Passage to read:
You decide you want to grow your own mustard, so you take a mustard seed or three out into the freshly-plowed field and choose a spot for your potential tree. You drop the seeds into the soil, then suddenly change your mind about the location. What is the possibility that you can find those seeds again? Almost nil. They are tiny and the same color as dirt. They have already blended into the soil.

Or you decide to make some bread, so you mix yeast, sugar, and a little salt into your dry flour (the African way). Just before pouring in the water, you realize you’ve put a tablespoon instead of a teaspoon of yeast. Is it possible to pick the yeast back out of the flour? Not at all. You’d be better off either dumping the whole mix or adding a lot more flour.

That initially indistinguishable
change is invariably,
inextricably inevitable.

Once these things are in, they’re permanently in, and they begin to radically affect everything around them:  yeast rolls v/s crackers, shady garden v/s sun-baked field.  It takes a while—even years—but that initially indistinguishable change is invariably, inextricably inevitable.

What this exercise asks:
#1 Write out everything in the passage on mustard seeds and yeast from "Or you decide" down to "invariably, inextricably inevitable.", switching "flour" to "meal".
#2 Count the lines of the listing that contain the string "badge" and give only that number.

Entries from a dataset
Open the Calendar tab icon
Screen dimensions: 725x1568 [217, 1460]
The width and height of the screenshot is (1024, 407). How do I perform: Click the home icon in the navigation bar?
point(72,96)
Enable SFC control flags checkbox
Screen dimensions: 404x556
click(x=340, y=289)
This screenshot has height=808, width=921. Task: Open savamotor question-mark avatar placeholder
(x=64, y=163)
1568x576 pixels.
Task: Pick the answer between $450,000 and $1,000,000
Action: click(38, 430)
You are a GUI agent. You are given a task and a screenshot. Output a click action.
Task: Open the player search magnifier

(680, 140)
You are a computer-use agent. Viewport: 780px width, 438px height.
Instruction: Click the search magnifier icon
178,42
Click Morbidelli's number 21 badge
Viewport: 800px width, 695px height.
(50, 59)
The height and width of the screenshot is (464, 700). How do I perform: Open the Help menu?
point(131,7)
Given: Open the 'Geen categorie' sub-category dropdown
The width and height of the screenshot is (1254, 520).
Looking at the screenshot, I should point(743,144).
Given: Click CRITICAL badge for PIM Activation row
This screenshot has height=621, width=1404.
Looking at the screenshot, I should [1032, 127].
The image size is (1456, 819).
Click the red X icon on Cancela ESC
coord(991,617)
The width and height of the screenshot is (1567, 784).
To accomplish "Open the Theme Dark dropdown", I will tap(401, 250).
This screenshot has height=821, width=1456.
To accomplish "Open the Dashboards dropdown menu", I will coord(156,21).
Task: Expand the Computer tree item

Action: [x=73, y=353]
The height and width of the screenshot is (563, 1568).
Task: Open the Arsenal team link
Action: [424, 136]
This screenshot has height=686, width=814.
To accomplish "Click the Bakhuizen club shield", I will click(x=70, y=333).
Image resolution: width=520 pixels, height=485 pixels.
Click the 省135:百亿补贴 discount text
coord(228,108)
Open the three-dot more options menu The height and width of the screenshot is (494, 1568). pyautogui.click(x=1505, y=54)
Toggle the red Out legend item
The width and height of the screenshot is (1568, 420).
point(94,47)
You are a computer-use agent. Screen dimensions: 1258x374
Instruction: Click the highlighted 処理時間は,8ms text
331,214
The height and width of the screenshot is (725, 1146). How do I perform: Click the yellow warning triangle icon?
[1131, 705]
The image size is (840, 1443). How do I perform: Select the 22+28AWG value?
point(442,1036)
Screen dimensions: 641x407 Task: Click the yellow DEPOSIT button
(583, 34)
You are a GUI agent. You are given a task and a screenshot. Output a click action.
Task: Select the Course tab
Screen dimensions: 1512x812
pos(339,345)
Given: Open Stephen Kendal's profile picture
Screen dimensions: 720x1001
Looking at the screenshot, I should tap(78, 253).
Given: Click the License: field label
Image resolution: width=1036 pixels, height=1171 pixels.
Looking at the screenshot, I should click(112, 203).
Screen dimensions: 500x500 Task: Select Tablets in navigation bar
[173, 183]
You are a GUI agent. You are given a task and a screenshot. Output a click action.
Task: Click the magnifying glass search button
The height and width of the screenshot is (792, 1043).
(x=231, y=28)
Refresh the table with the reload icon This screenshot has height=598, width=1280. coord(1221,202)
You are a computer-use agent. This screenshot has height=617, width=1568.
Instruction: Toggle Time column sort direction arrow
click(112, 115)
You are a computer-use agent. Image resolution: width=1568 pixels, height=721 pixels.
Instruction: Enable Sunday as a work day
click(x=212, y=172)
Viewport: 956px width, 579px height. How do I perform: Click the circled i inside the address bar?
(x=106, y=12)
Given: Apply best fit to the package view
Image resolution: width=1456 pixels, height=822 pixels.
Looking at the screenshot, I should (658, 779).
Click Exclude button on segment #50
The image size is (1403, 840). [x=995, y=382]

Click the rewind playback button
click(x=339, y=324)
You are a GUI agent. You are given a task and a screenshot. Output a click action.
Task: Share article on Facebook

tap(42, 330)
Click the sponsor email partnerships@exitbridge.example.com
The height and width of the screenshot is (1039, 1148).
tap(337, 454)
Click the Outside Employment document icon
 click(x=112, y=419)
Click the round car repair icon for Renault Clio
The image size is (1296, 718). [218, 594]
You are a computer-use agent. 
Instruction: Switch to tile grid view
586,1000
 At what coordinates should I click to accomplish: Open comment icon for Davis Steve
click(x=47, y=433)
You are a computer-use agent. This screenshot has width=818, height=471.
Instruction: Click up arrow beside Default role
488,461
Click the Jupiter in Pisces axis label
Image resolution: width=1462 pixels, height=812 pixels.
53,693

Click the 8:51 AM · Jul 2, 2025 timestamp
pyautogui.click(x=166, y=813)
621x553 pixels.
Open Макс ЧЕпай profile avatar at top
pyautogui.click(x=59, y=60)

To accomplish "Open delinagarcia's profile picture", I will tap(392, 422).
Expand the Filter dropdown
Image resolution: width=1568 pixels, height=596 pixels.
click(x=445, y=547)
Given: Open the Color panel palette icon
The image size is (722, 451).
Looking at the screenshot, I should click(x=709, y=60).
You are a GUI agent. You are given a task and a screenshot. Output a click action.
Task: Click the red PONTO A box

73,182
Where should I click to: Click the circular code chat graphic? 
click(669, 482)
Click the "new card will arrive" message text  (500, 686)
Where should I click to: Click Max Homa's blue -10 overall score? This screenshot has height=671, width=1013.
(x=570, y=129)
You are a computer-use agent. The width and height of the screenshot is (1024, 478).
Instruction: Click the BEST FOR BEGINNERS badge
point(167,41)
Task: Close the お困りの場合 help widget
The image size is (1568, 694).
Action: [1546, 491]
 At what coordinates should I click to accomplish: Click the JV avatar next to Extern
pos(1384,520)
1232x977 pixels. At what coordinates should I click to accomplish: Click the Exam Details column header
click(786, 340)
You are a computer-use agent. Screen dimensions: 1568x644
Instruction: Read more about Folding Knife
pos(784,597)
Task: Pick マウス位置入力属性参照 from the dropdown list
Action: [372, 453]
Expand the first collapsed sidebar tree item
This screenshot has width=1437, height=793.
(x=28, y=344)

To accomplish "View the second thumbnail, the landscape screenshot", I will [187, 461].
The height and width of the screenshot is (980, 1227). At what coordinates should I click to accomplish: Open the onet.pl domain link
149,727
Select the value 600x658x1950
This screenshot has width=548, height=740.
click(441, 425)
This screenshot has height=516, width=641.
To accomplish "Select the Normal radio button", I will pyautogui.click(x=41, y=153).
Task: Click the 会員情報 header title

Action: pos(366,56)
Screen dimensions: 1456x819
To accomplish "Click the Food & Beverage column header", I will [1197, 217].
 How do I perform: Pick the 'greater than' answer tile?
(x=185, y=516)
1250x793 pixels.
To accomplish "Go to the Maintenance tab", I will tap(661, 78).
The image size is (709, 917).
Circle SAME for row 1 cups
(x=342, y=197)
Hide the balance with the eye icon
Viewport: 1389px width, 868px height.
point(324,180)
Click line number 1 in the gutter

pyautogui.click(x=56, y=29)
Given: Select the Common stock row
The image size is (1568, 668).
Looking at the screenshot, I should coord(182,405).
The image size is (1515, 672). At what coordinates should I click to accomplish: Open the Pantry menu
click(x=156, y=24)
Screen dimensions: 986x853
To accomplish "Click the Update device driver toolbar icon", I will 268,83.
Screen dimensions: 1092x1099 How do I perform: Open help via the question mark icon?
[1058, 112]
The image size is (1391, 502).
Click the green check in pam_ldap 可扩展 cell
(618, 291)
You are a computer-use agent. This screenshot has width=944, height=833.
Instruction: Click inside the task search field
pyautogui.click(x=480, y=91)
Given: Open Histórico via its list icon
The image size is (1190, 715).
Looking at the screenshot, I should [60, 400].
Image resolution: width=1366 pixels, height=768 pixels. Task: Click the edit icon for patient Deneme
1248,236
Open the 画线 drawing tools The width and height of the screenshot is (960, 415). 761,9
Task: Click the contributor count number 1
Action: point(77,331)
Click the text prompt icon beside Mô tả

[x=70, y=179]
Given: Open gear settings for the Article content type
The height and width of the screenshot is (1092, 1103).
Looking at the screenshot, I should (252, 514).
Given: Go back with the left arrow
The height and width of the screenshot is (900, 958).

Solution list:
#1
Or you decide to make some bread, so you mix yeast, sugar, and a little salt into your dry meal (the African way). Just before pouring in the water, you realize you’ve put a tablespoon instead of a teaspoon of yeast. Is it possible to pick the yeast back out of the meal? Not at all. You’d be better off either dumping the whole mix or adding a lot more meal.

That initially indistinguishable
change is invariably,
inextricably inevitable.

Once these things are in, they’re permanently in, and they begin to radically affect everything around them:  yeast rolls v/s crackers, shady garden v/s sun-baked field.  It takes a while—even years—but that initially indistinguishable change is invariably, inextricably inevitable.

#2 3